* [YOUR GOAL]: Omit the pictures found among the records and print everything else exactly as it stands.

(PROVIDED INFORMATION Opens)

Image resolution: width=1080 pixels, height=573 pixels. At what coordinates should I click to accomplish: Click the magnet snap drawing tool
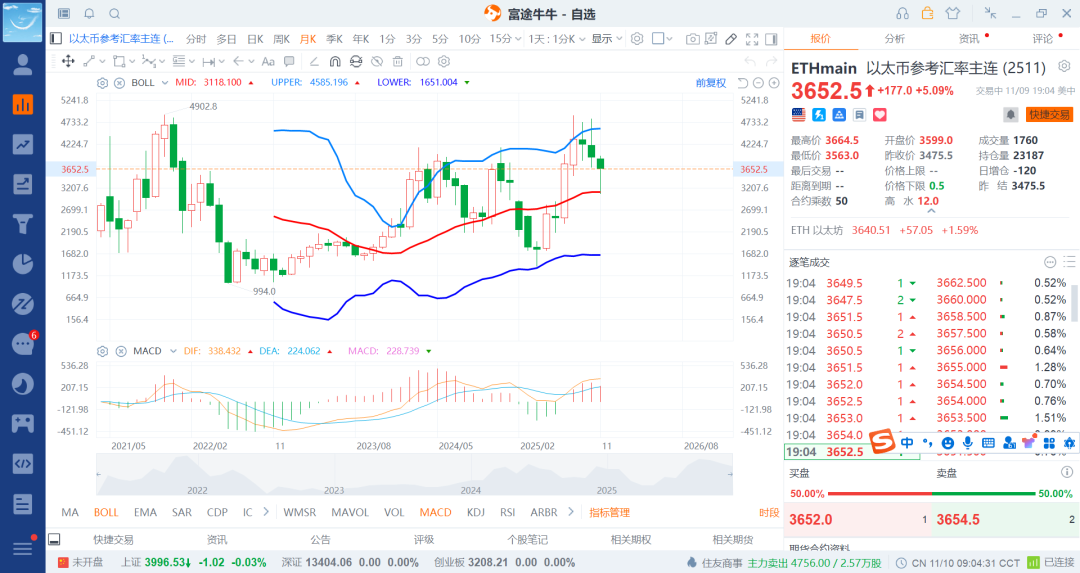click(335, 61)
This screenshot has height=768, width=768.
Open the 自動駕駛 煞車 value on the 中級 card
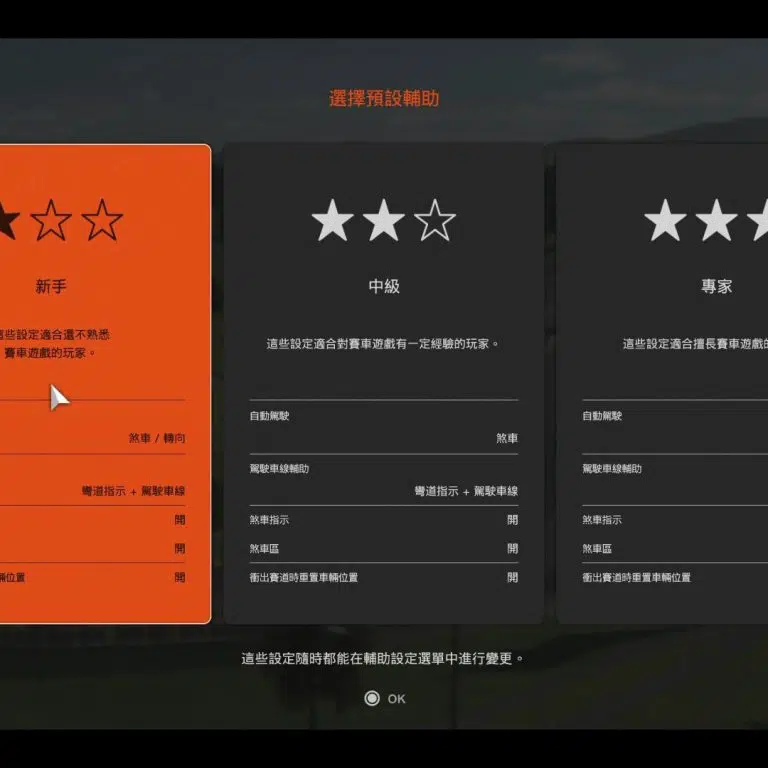[507, 438]
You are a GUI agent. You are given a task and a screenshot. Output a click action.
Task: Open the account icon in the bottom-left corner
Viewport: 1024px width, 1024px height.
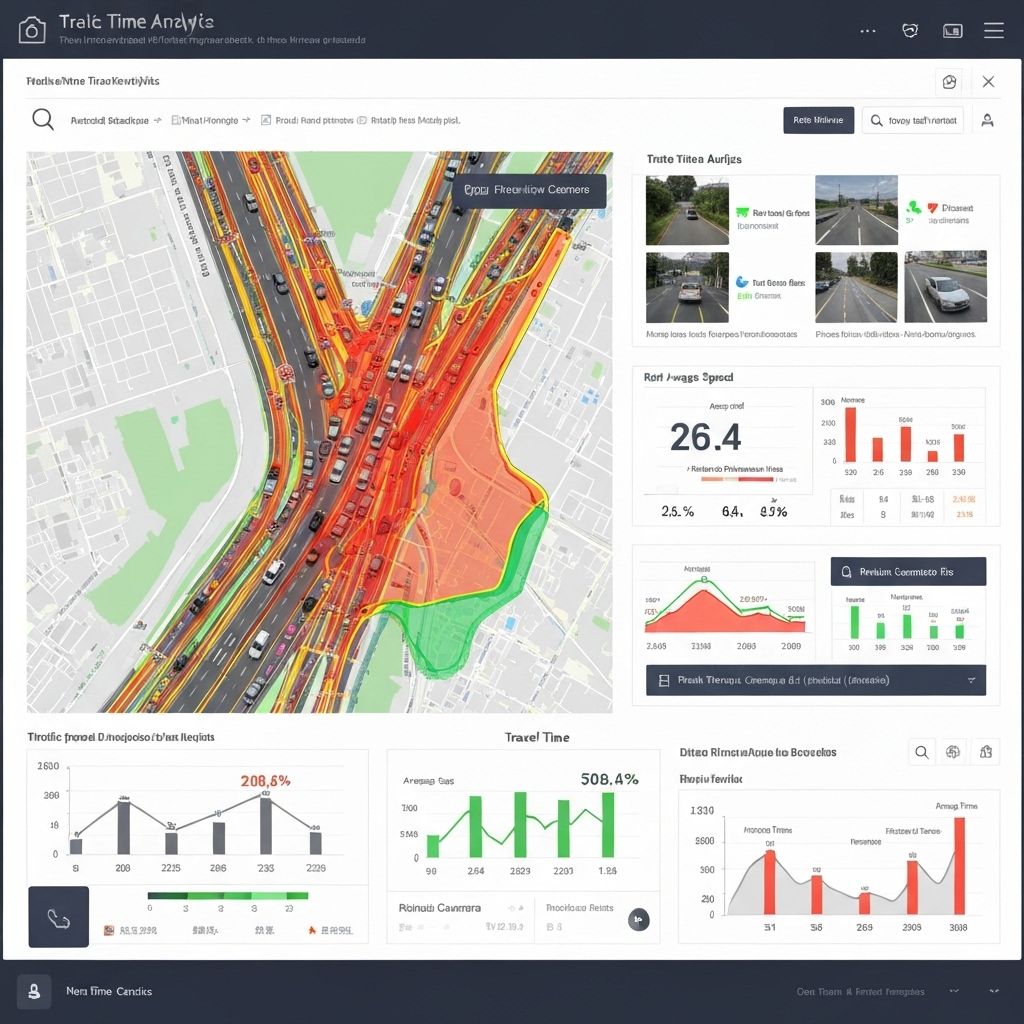pos(34,992)
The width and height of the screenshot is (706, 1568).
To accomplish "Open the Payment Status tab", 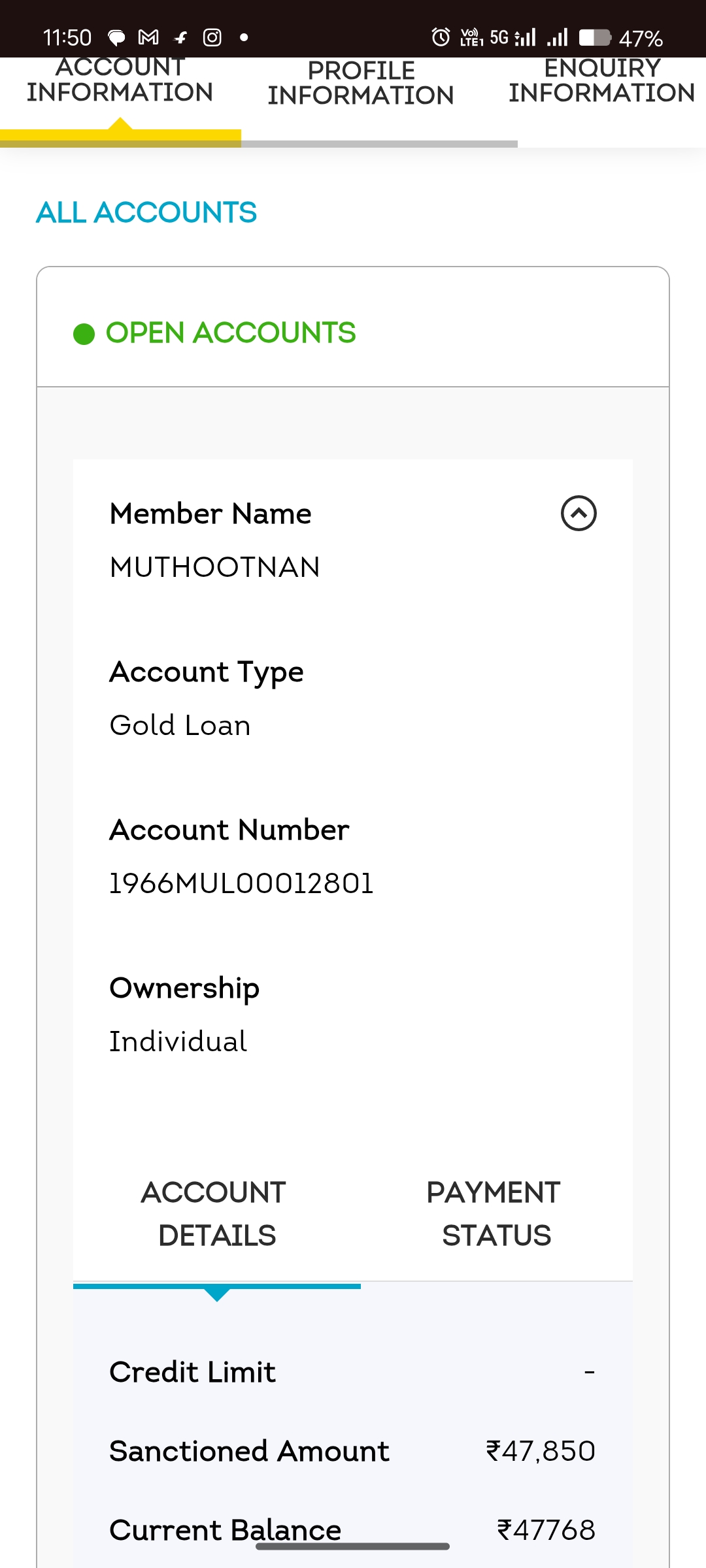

(PROVIDED INFORMATION Closes)

* [EXERCISE OUTPUT]:
Image resolution: width=1080 pixels, height=573 pixels. At what coordinates should I click to accomplish: Click the magnet snap drawing tool
click(335, 61)
This screenshot has height=768, width=768.
Open the 自動駕駛 煞車 value on the 中級 card
[507, 438]
You are a GUI agent. You are given a task and a screenshot. Output a click action.
Task: Open the account icon in the bottom-left corner
Viewport: 1024px width, 1024px height.
pos(34,992)
The width and height of the screenshot is (706, 1568).
To accomplish "Open the Payment Status tab", 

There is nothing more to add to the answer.